* Records supplied
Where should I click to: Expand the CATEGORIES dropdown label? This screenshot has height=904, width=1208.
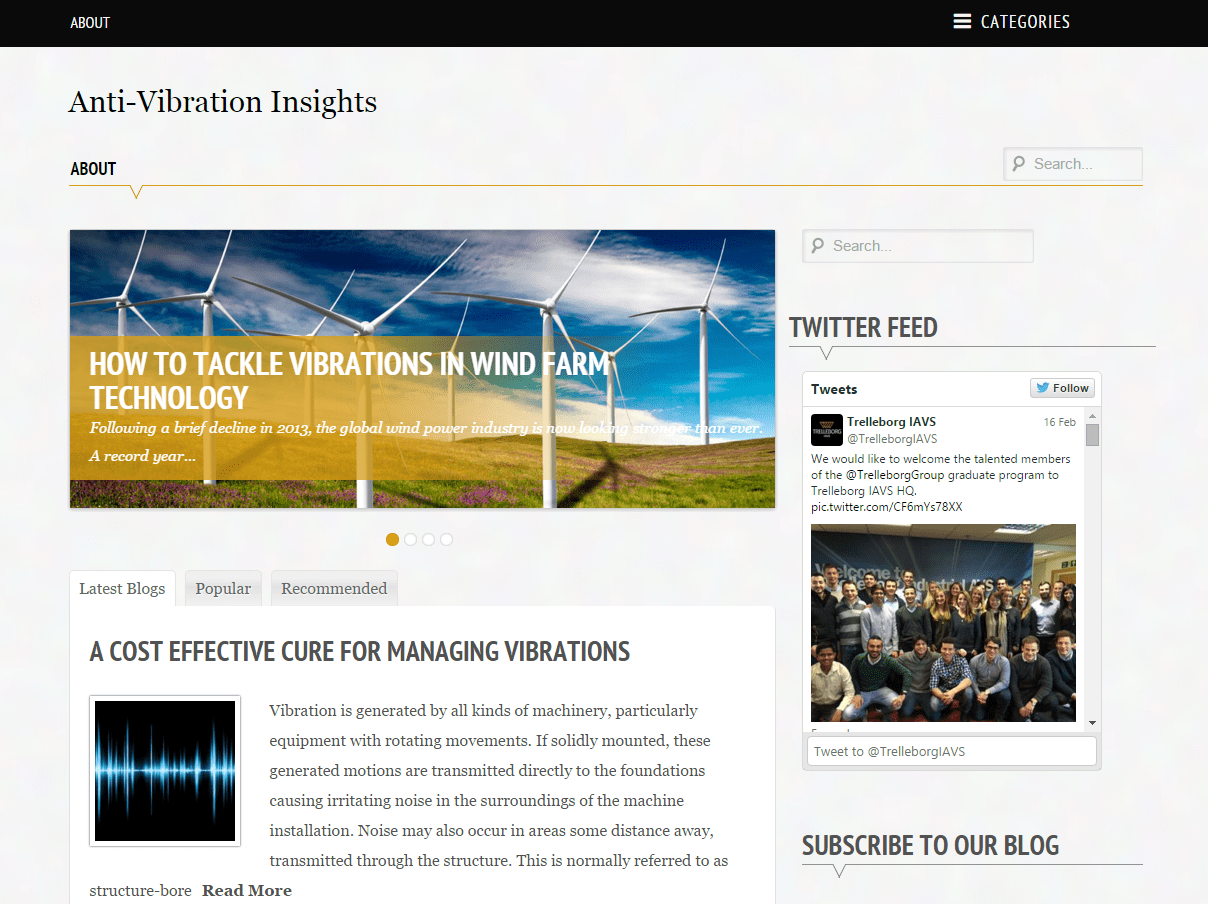(1025, 22)
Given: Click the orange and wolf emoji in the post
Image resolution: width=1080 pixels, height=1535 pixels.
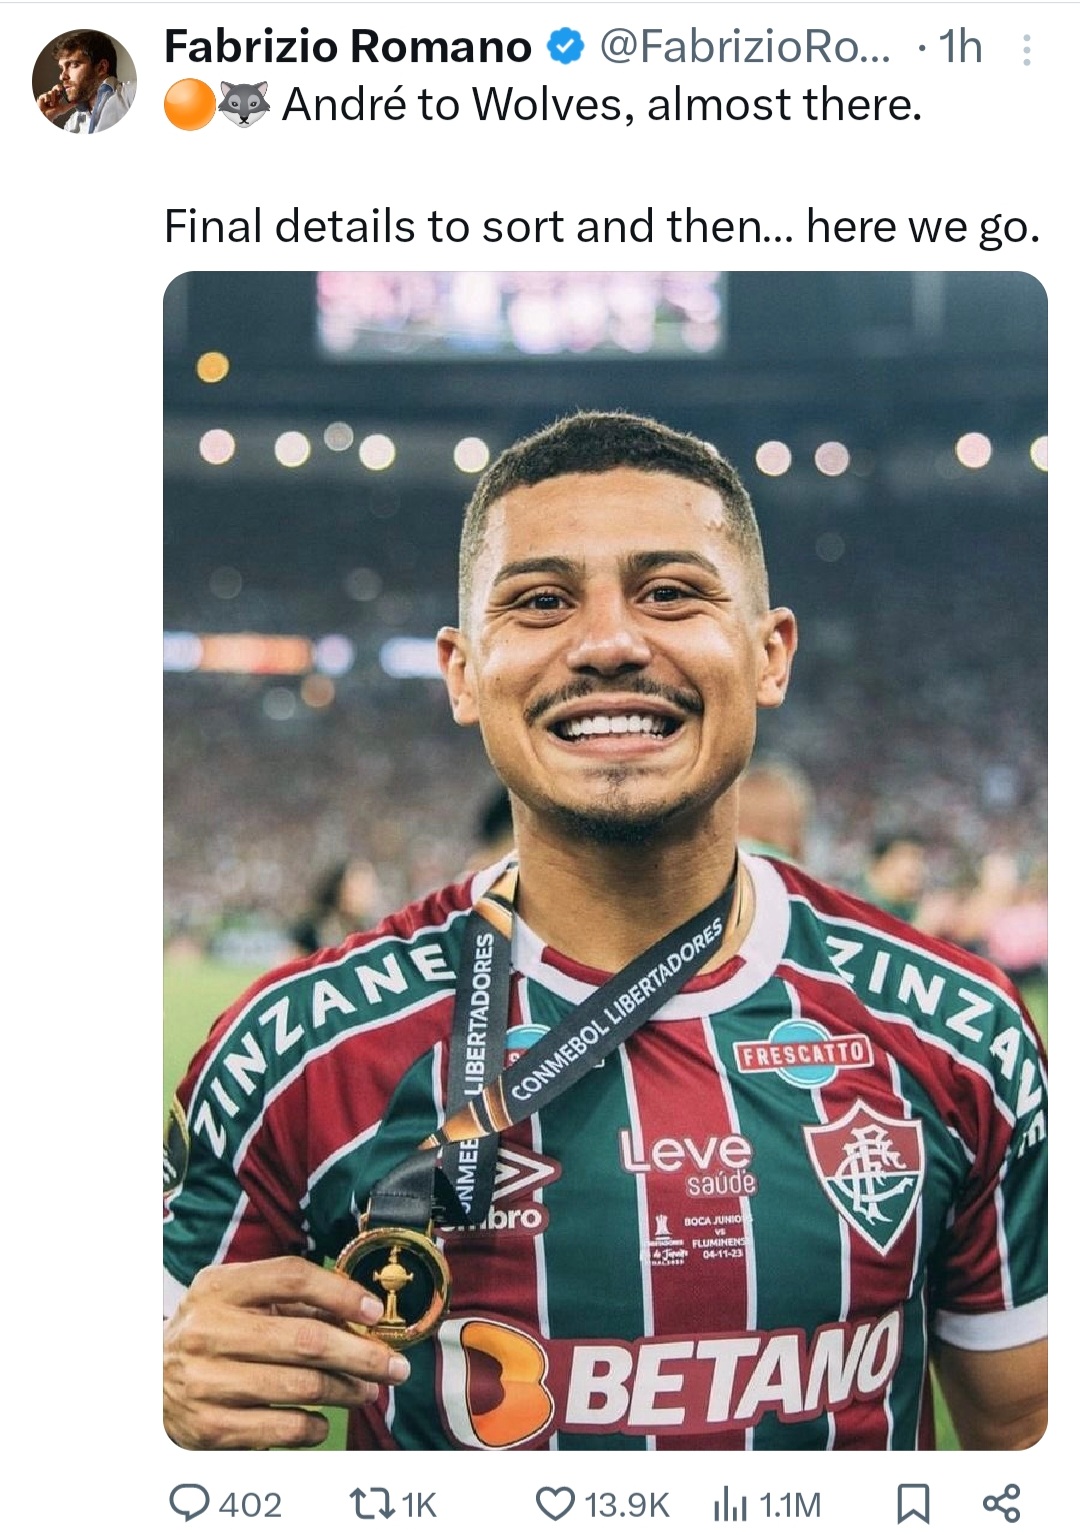Looking at the screenshot, I should coord(215,104).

* Task requirements
The result should be every entry, word for word, and no pictures.

* Written response
Where should I click to: Expand the CATEGORIES dropdown label? This screenshot has height=904, width=1208.
(1025, 22)
Given: Click the orange and wolf emoji in the post
Image resolution: width=1080 pixels, height=1535 pixels.
Looking at the screenshot, I should coord(215,104).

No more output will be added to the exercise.